Scientists didn't just accept this new idea in a meeting after a focus group and checking the polls.  That might be how politics works, but science isn't politics. Scientists tried every imaginable experiment to try to debunk this new idea.  What we don't often hear about are the dozens of alternatives that were quickly debunked, disproved, and discarded, not because they weren't popular with voters, but because they didn't work in reality.  They were objectively false.  But scientists were unable to disprove the Nuclear Theory of Matter, and eventually, after every conceivable alternative was tried and every conceivable test was applied to the idea, it had to be accepted that the simplest explanation for the objective facts before them was that the Nuclear Theory of Matter, if not exactly the Truth, was indistinguishable from Truth at that point in time.

Advances in all fields of science follow the same pattern.  An objective observation can't be explained, so a new idea is formed.  The idea is assumed to be wrong, and every conceivable means to prove it so are attempted.  Most ideas get proven wrong (e.g.
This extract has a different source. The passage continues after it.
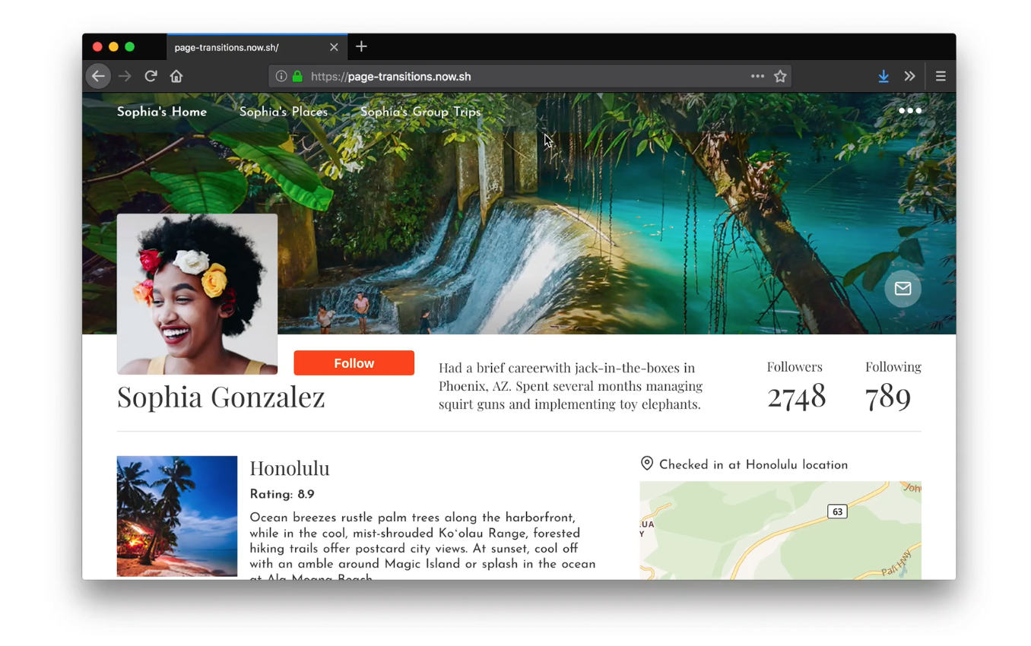Bookmark the page with the star icon
The height and width of the screenshot is (646, 1031).
click(780, 76)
Chiropractic, Orgone Energy) and are never heard of again among serious scientists.  Those that can't be disproved by any objective means end up contributing to our understanding of objective reality and invariably lead to new questions to be answered.  Bad "theories" are a dead-end but correct theories always bear viable fruit.

Many people believe that a new scientific discovery might come along at any moment and throw all previous understanding out the window.  This is completely false and stupid.  It is also harmful, because it causes people to assume that whatever science knows today must therefore certainly be incorrect.    Irresponsible and ignorant reporting of medical research is mostly responsible for fueling this particular brand of mass ignorance.  The truth is that once an understanding of reality is achieved, it is here for good.
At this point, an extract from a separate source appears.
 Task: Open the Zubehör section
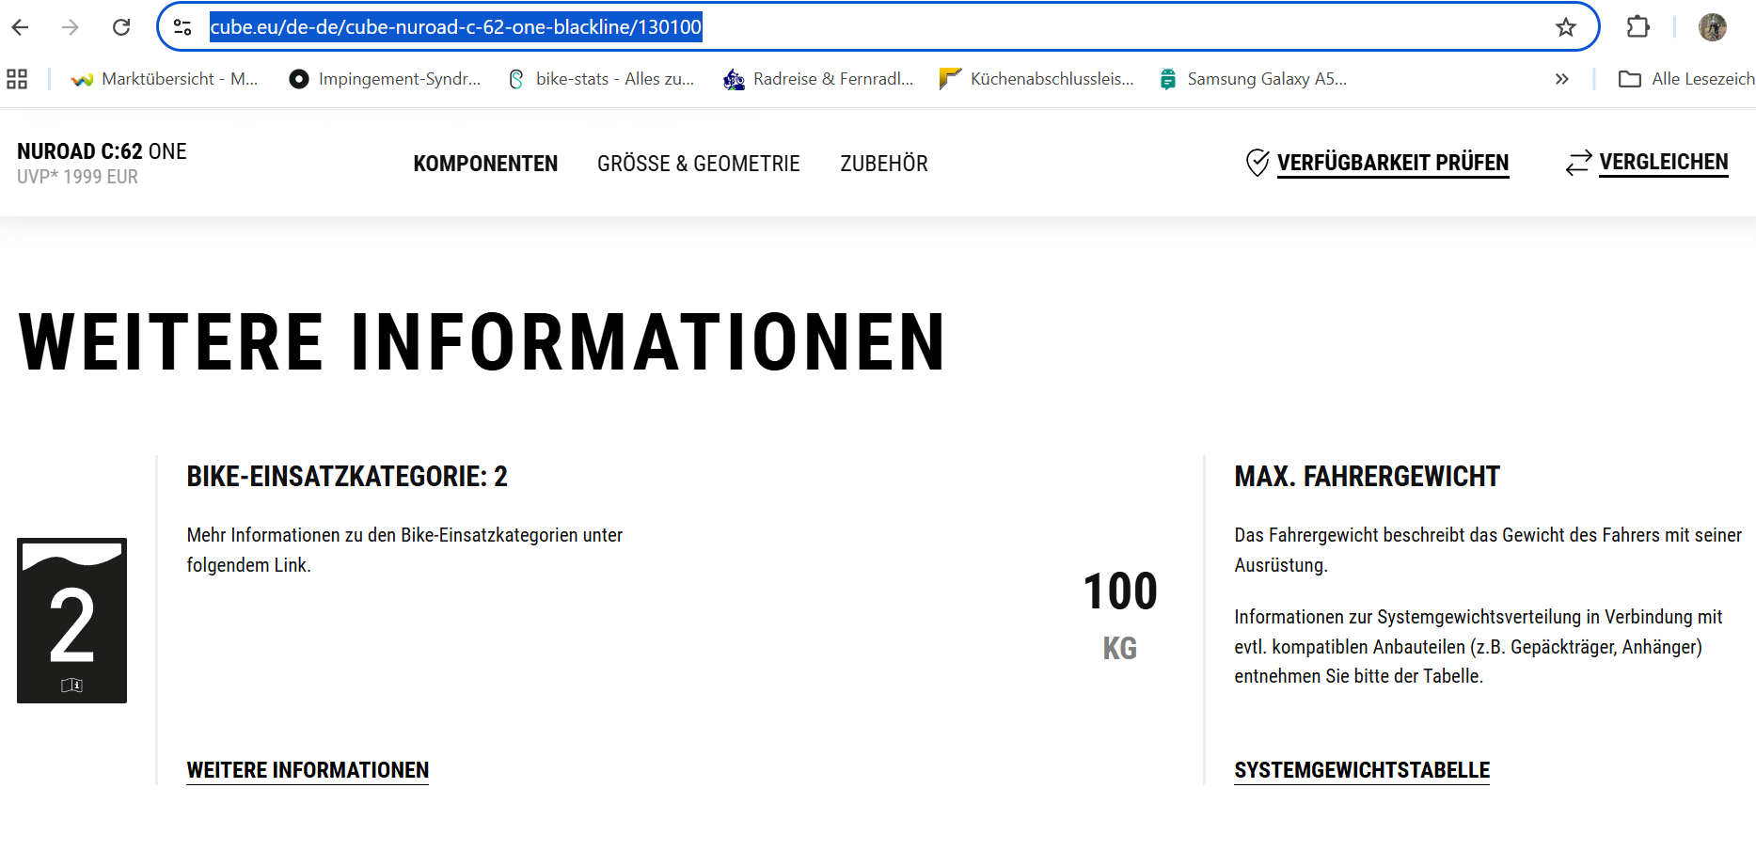click(x=883, y=164)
Aristotle's ideas about matter were utter nonsense because they were not science.  They were religion dressed as philosophy.  They were untested beliefs, dogma, rhetoric or even a form of prayer that people repeated whenever they wanted to exert their authority as a learned disciple of Aristotle.  This idea was overturned and replaced by something true: Atomic Theory.  But wasn't Atomic Theory overturned by Nuclear Theory?

I argue that it was not.  It is still essentially true and still useful, but no one regards it as complete or even relevant to non-Atomic situations.  Similarly, is Nuclear Theory still true now that we understand the components of the nucleus, and even the components of those components?  I'd say it is even more true because it is now more complete and accurate than ever.
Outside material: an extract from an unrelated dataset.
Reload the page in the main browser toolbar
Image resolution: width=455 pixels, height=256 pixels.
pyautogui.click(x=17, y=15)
Were Issac Newton's famous Laws of Motion rescinded when Quantum Mechanics and Relativity came along?  Actually, one of the often overlooked consequences of Quantum Mechanics is that when you have a collection of more than a few dozen atoms, such as a baseball or a voter, they as a single body no longer behave according to Quantum Mechanics but instead obey Newton's Laws, or laws indistinguishable from them, to the letter.  This is something that Quantum Theory predicts and requires!

Also, one important result of Relativity Theory is that when relative speeds are quite low, say ten times faster than the speed of the fasted vehicle ever operated (the Space Shuttle flew 17,000 miles per hour) then Newton's Laws are obeyed to a precision that is indistinguishable from perfection.  In other words, Relativity predicts and requires that Newton's Laws are obeyed.   Far from overturning a once-proven theory, new scientific advances begin by confirming, embracing and solidifying the truths upon which they build.  

Science doesn't work like most of the other things humans do.  It does not work by popularity, by the dictate of authority, by Revelation, by aesthetic or rhetorical persuasion, by the law of supply and demand, or by social coercion.  Science is a collective human activity that systematically and inexorably weeds out nonsense and thereby exposes objective Truth.

Unlike almost every other human activity, science is not exclusive.  Anyone of any race, color, gender, political or religious persuasion, age, physical capacity, musical talent or lack thereof can participate in science.  Science is open to everyone and anyone, as long as you can do math.